Work required:
Beginning at the line that contains "You are a GUI", reproduce the entries below exactly, ending with the line that contains "Click the dollar sign beside Rate field". Omit each picture.

Data extract:

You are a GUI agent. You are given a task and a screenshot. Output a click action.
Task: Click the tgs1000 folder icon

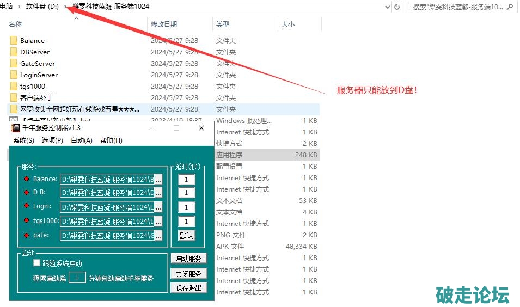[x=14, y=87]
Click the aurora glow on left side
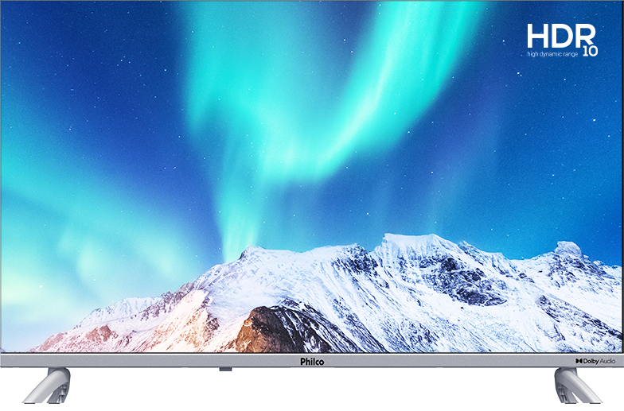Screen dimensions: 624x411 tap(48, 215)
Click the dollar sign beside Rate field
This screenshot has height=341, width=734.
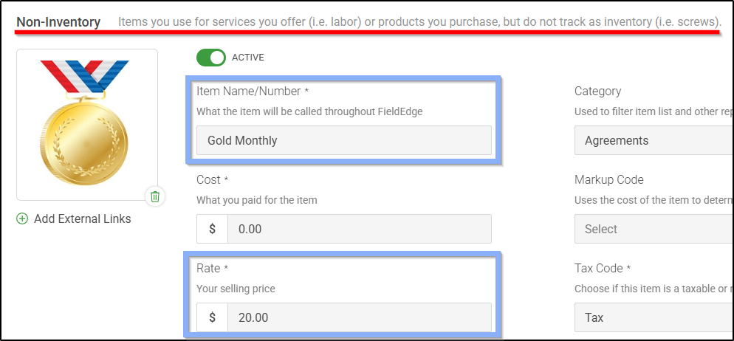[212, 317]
---
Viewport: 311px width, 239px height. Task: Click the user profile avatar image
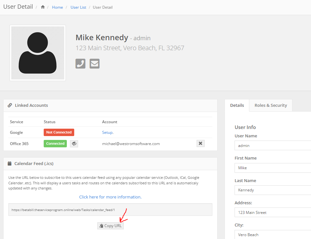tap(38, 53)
==
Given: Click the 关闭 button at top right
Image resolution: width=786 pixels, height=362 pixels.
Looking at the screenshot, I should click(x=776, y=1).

Response below:
You are a GUI agent. You are given a task and a screenshot. Output a click action.
Task: Click the tgs1000 folder icon

[x=14, y=87]
Click the aurora glow on left side
Screen dimensions: 624x411 tap(48, 215)
Click the dollar sign beside Rate field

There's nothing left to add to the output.